Citoid/html-metadata: Scrape metadata from html in your choice of 4 formats
completed by: m4tx
mentors: Andre Klapper, Mvolz
citoid is a Node.js application (written in Javascript) that retrieves information about a webpage, book, journal article, etc. given a URL to the webpage or some other identifier, like DOI (digital object identifier). There are installation instructions and more information available at https://www.mediawiki.org/wiki/Citoid; however, for the purposes of this project you don't need to install or use Citoid.
We get most of our metadata from another open source project, Zotero's translation-server. However, we also have a native webscraper in citoid, lib/scrape.js, which currently has very limited functionality.

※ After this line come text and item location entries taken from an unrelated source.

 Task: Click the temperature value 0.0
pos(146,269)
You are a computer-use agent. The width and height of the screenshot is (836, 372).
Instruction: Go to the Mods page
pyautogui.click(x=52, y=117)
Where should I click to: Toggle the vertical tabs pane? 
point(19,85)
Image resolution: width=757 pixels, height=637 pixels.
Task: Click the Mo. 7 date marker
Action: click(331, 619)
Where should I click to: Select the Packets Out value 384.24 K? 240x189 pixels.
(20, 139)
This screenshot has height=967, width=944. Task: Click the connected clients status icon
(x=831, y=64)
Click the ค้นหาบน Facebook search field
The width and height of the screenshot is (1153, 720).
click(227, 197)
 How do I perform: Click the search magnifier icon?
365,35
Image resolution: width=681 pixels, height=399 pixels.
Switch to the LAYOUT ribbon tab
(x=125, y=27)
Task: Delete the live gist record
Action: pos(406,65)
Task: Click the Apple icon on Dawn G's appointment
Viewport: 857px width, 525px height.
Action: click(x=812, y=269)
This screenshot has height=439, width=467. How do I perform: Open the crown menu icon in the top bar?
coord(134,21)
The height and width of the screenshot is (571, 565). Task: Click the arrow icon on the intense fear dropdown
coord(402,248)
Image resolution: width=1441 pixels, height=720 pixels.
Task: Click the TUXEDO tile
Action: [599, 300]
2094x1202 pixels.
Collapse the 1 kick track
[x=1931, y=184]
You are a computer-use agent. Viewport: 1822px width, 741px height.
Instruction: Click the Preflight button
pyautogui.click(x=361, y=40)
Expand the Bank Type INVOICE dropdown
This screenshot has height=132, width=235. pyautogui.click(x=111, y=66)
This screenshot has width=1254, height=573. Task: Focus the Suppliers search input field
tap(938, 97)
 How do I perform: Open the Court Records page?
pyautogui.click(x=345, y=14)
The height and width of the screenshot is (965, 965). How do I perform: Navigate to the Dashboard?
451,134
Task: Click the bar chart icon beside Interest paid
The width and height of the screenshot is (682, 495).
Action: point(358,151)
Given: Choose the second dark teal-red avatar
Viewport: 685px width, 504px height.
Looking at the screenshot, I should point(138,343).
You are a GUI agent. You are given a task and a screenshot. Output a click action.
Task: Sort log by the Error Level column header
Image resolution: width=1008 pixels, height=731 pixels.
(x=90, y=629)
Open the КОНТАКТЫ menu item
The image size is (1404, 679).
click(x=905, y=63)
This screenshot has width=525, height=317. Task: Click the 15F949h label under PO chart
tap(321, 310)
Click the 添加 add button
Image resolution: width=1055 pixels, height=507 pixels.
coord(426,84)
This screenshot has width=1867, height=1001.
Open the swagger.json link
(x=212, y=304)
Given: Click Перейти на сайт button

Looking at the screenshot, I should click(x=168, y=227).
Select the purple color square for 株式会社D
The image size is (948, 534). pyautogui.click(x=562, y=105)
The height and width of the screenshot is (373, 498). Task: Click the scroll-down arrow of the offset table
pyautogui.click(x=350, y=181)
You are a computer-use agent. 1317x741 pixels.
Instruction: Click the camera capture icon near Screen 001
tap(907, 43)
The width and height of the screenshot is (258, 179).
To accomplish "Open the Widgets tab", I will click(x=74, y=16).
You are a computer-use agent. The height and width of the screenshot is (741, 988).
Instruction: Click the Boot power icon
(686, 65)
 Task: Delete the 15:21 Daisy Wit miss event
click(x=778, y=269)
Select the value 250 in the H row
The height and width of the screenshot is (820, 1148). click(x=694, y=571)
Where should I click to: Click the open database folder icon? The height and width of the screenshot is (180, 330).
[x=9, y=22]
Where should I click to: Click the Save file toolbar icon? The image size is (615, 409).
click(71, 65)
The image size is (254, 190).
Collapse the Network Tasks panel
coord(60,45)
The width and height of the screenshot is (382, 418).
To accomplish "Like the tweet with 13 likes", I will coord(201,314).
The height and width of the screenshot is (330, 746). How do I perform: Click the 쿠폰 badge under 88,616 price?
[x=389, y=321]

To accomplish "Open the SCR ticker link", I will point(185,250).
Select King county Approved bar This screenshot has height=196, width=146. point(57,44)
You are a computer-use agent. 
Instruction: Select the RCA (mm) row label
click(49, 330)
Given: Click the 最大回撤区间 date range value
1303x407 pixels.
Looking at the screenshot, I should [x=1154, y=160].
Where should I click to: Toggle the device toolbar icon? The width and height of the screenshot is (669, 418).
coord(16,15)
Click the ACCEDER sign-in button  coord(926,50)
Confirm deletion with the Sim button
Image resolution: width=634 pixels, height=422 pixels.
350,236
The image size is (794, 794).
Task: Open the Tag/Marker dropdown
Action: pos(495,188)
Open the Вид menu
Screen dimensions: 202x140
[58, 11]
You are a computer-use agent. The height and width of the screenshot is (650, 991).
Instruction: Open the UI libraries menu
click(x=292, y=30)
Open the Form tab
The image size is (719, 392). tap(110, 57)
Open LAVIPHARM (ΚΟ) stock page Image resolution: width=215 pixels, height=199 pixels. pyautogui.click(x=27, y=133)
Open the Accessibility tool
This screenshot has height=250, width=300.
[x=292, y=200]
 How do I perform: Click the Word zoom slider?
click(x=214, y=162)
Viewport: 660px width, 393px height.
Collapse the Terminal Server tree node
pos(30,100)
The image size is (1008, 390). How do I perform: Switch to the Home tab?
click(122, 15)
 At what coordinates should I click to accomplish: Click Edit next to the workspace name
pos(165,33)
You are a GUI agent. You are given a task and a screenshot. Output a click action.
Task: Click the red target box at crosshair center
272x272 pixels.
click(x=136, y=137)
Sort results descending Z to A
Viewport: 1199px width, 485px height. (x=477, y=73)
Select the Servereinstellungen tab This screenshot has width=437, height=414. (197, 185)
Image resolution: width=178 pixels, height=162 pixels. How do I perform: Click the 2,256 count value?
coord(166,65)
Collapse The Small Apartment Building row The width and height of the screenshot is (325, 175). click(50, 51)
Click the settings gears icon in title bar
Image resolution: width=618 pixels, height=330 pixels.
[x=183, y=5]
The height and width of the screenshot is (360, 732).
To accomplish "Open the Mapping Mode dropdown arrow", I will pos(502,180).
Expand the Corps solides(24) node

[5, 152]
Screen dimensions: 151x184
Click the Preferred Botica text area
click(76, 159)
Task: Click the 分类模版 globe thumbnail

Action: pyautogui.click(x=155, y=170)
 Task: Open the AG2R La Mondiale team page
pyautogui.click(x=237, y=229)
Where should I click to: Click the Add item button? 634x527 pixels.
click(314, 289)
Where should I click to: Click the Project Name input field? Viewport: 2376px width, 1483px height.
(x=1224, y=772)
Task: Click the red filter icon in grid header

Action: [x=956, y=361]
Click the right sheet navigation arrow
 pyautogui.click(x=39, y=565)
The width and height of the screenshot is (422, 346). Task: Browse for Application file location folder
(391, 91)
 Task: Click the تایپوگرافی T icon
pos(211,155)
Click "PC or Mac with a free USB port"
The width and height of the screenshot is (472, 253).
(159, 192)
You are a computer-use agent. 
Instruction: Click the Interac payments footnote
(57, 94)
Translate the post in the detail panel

To add more functionality to scrape.js (which currently just gets the contents of <title></title> and a few other properties), we'd like to take advantage of several other metadata standards that exist. These are:
OpenGraph (currently supported- don't pick this one!) https://phabricator.wikimedia.org/T1069
HighWire: https://phabricator.wikimedia.org/T76225
Embedded RDF: https://phabricator.wikimedia.org/T7622
CoINS: https://phabricator.wikimedia.org/T76223
Dublin Core: https://phabricator.wikimedia.org/T76224
As such, we're developing a node library that will be able to scrape all of these different types of metadata from html, https://github.com/mvolz/html-metadata
You can see in the file https://github.com/mvolz/html-metadata/blob/master/index.js that scrapeCOinS, scrapeHighWire, scrapeEmbeddedRDF, and scrapeDublinCore are all not implemented.
Choose one of the functions to implement, and comment which with function you've chosen to implement on this page when you've done so. More details about each different data format can be found in the phabricator link next to the type listed above to help you choose.
(please be advised that while the general wikimedia directions advise you to use gerrit for version control; as this is a Node.js library, not mediawiki specific software, you should use github.com to commit your work, as this library is not on gerrit. html-metadata is not currently published as a Node module but will be at some point.)